Kate Downing, a member of the Palo Alto Planning and Transportation Commission, has resigned in protest at its no-growth policies. She writes:
After many years of trying to make it work in Palo Alto, my husband and I cannot see a way to stay in Palo Alto and raise a family here. We rent our current home with another couple for $6200 a month; if we wanted to buy the same home and share it with children and not roommates, it would cost $2.7M and our monthly payment would be $12,177 a month in mortgage, taxes, and insurance. That’s $146,127 per year — an entire professional’s income before taxes. This is unaffordable even for an attorney and a software engineer.

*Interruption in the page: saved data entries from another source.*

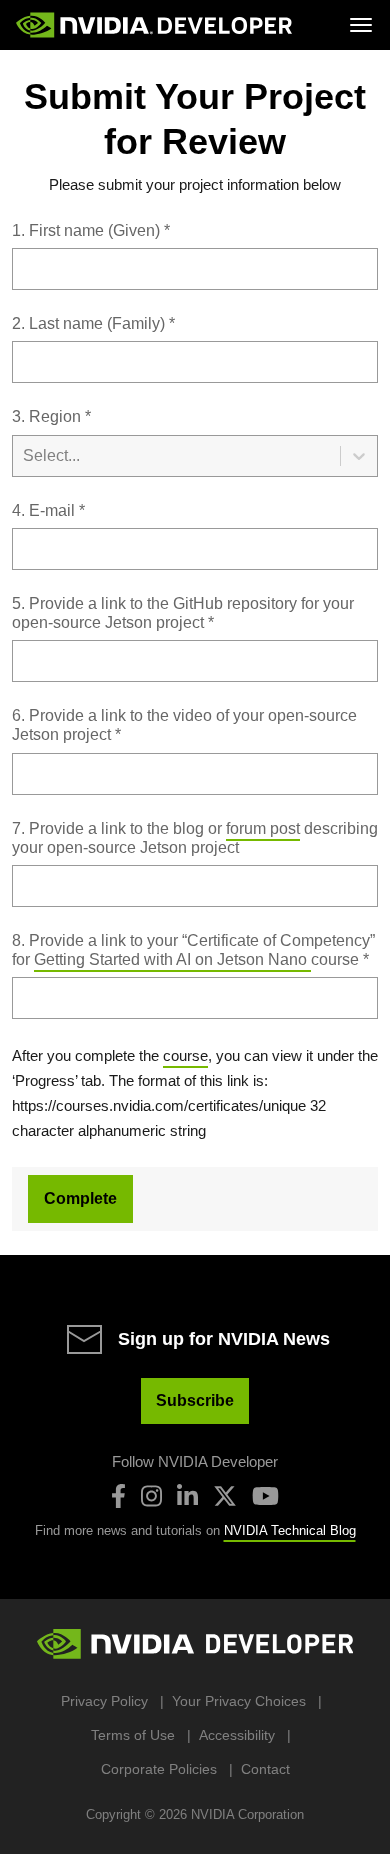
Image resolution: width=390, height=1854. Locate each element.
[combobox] (195, 441)
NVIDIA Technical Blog (290, 1530)
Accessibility (237, 1735)
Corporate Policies (159, 1769)
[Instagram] (151, 1496)
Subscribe (195, 1400)
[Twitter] (225, 1496)
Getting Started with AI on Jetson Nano (172, 959)
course (185, 1055)
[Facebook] (118, 1496)
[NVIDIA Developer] (156, 25)
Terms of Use (133, 1735)
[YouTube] (265, 1496)
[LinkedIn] (187, 1496)
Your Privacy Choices (239, 1701)
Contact (265, 1769)
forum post (263, 828)
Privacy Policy (104, 1701)
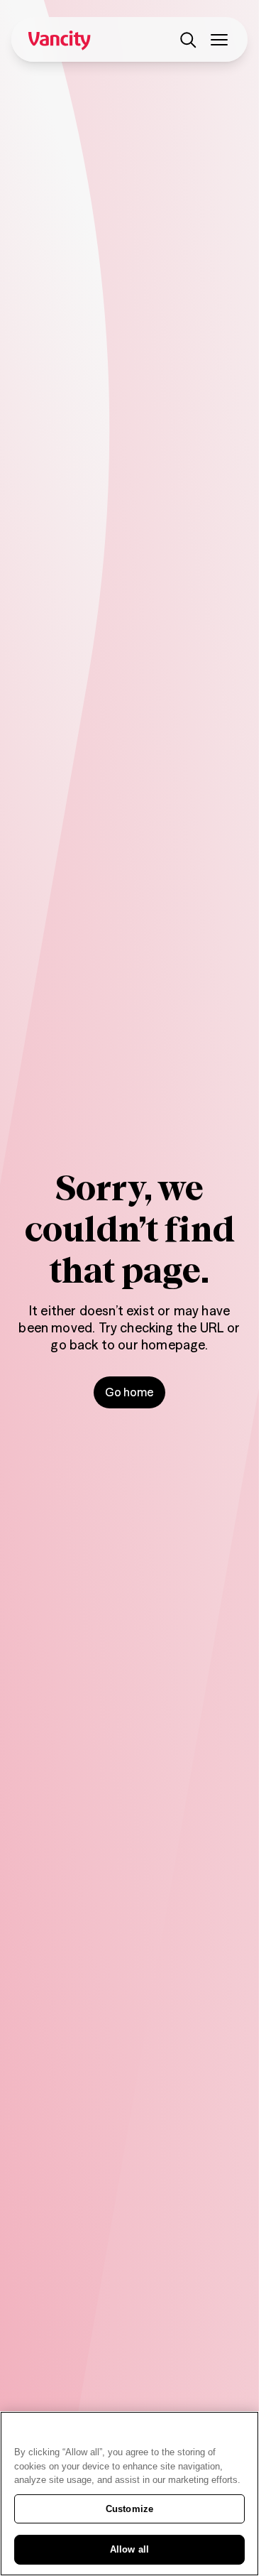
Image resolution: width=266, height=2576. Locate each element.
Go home (129, 1392)
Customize (129, 2509)
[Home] (59, 39)
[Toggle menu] (219, 39)
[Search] (187, 39)
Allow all (129, 2549)
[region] (129, 2493)
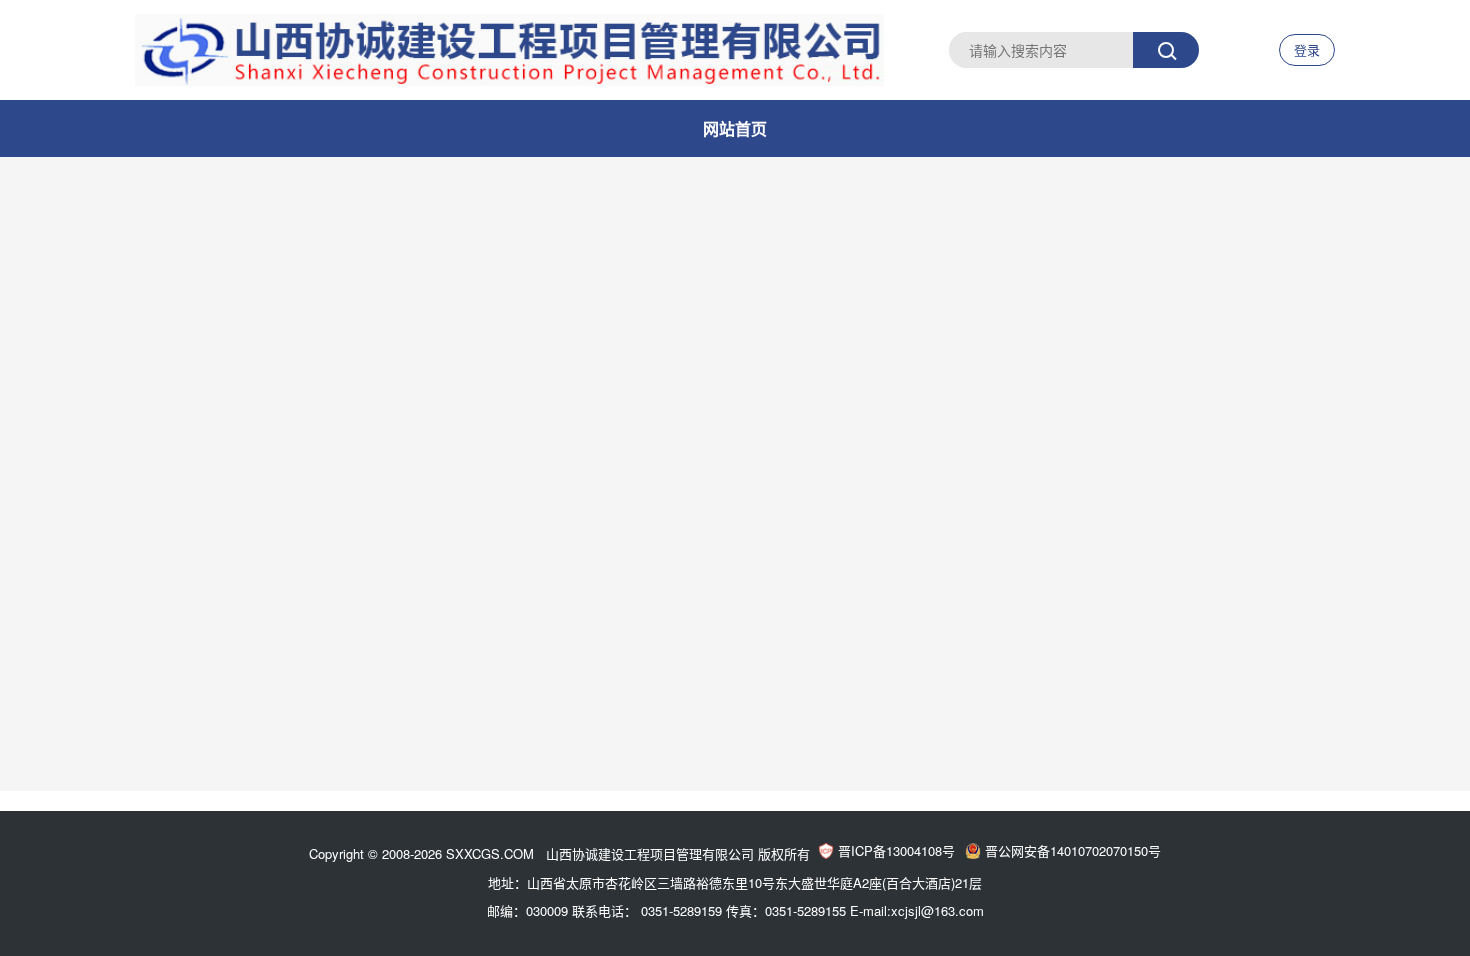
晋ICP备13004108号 (896, 850)
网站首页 (735, 128)
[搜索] (1166, 50)
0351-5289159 (681, 910)
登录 (1307, 49)
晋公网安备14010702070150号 (1073, 850)
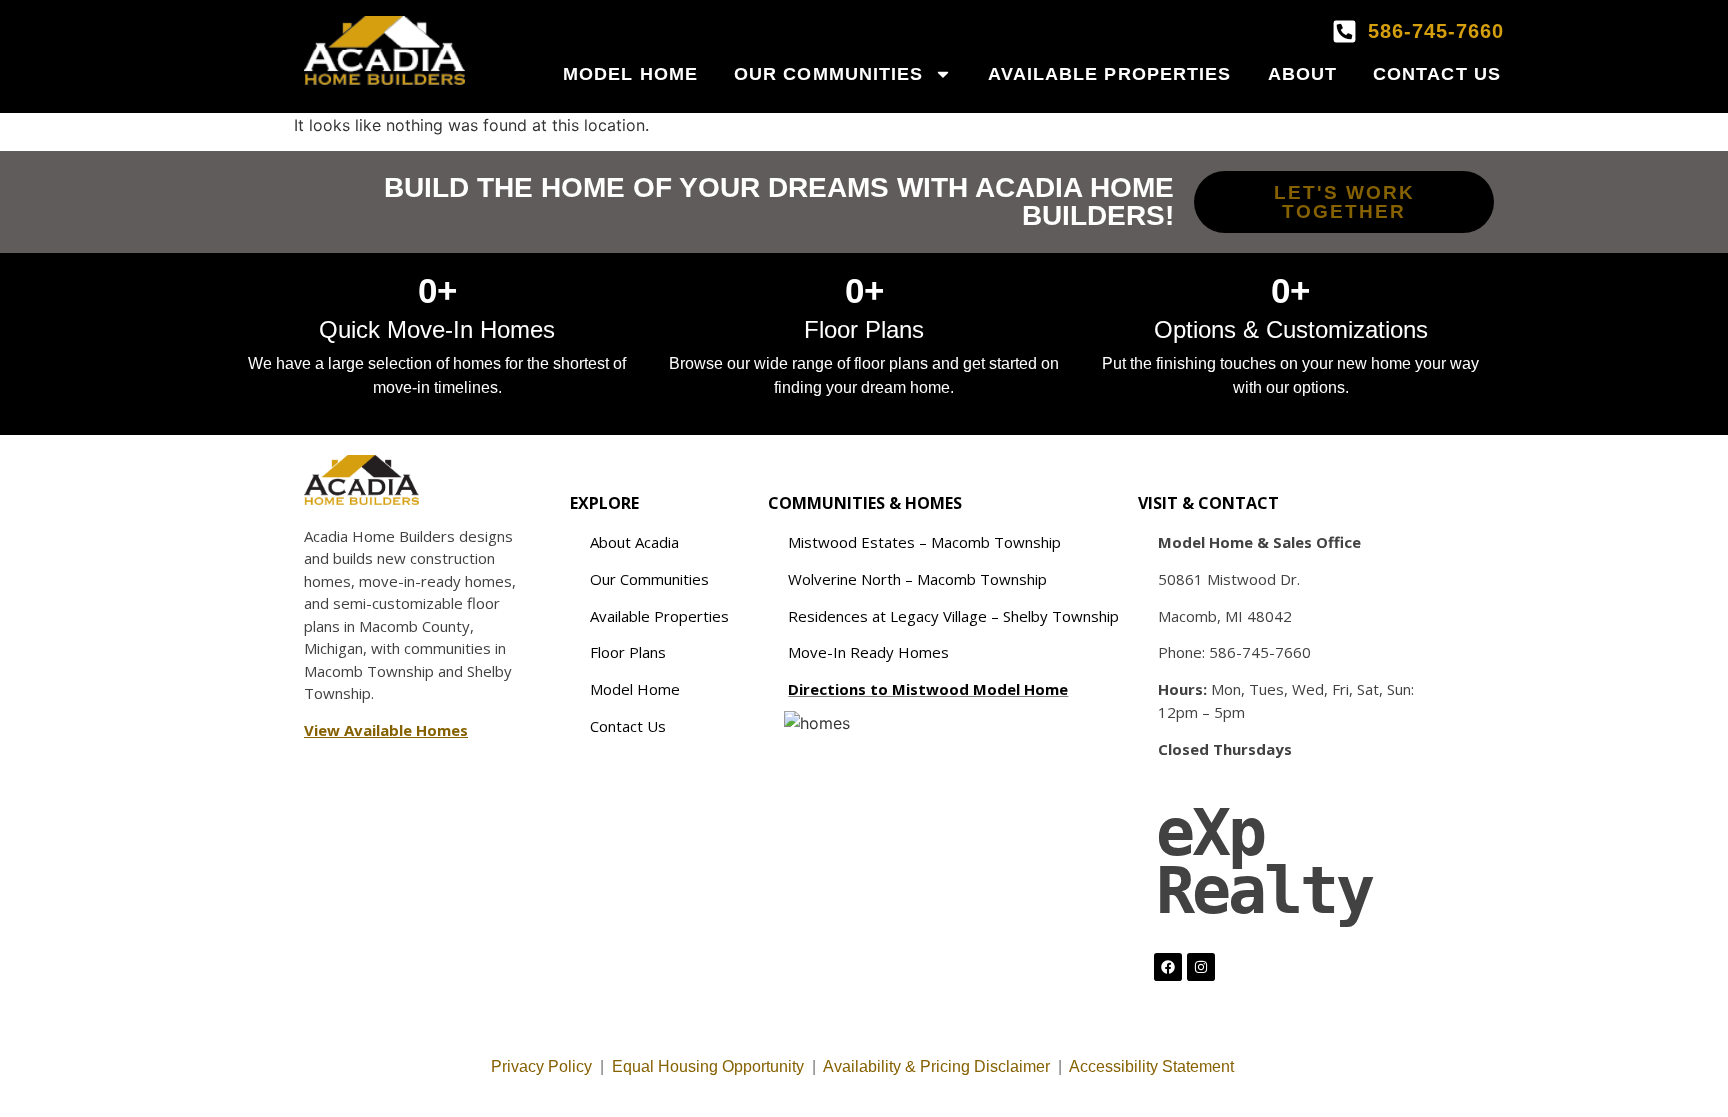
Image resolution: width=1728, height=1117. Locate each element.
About (1303, 74)
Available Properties (1110, 74)
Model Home (630, 74)
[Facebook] (1168, 967)
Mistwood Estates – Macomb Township (924, 542)
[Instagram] (1201, 967)
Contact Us (1437, 74)
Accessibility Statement (1153, 1066)
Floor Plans (628, 652)
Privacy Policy (541, 1066)
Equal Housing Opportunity (708, 1066)
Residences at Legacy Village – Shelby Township (953, 616)
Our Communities (829, 74)
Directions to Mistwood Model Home (928, 689)
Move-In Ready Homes (868, 652)
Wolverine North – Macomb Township (917, 579)
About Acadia (634, 542)
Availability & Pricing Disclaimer (936, 1066)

…I have repeatedly made recommendations to the Council to expand the housing supply…Small steps like allowing 2 floors of housing instead of 1 in mixed use developments, enforcing minimum density requirements so that developers build apartments instead of penthouses, legalizing duplexes, easing restrictions on granny units, leveraging the residential parking permit program to experiment with housing for people who don’t want or need two cars, and allowing single-use areas like the Stanford shopping center to add housing on top of shops (or offices), would go a long way in adding desperately needed housing units while maintaining the character of our neighborhoods and preserving historic structures throughout.
The vituperative responses to her letter in the local paper (quite a few now deleted for language) included many like the following:
What with everything going on I have come to realize there is a vast difference between Baby-Boomers, X-Generation, and Millennials. Not sure where Kate falls into that, suspect she is a Millennial, but her overall lack of experience regarding city planning shouts out. “Disruption” is code for the Millennials, not so for Baby-Boomers. We are not going to turn ourselves on our heads because the younger group demands change.
I’m so glad we have one less inexperienced, new resident on the Planning and Transportation Commission that is demanding that long-time residents sacrifice their hard-earned quality of life for young, new residents that want the benefits without the sacrifice and hard work.
These kinds of claims are perfectly sensible. The people who bought their homes a long time ago lucked into a windfall and they resentfully lash out at anyone trying to cut in on that windfall. But notice how un-American these claims are. The current residents want to protect their gains by telling other people how they can use their property. When a new restaurant starts to take patrons from an old restaurant we generally don’t think that the old restaurant–the long-term resident–has the right to prevent the new restaurant from opening. The same is true, by and large, for new technologies and ways of doing business. Yet when it comes to residential land we give the old residents a veto on the new.
We have collectivized property in the United States (unlike in say laissez-faire Tokyo). Property is not fully collectivized, of course, but a person’s land is not their own–it’s subject to the dictates of the collective. Collectivization has been tried in many other times and places and the results are by now predictable. Collectivization in Palo Alto has produced inefficiency, high costs and a politicization of choice that makes for ill-will and endless conflict.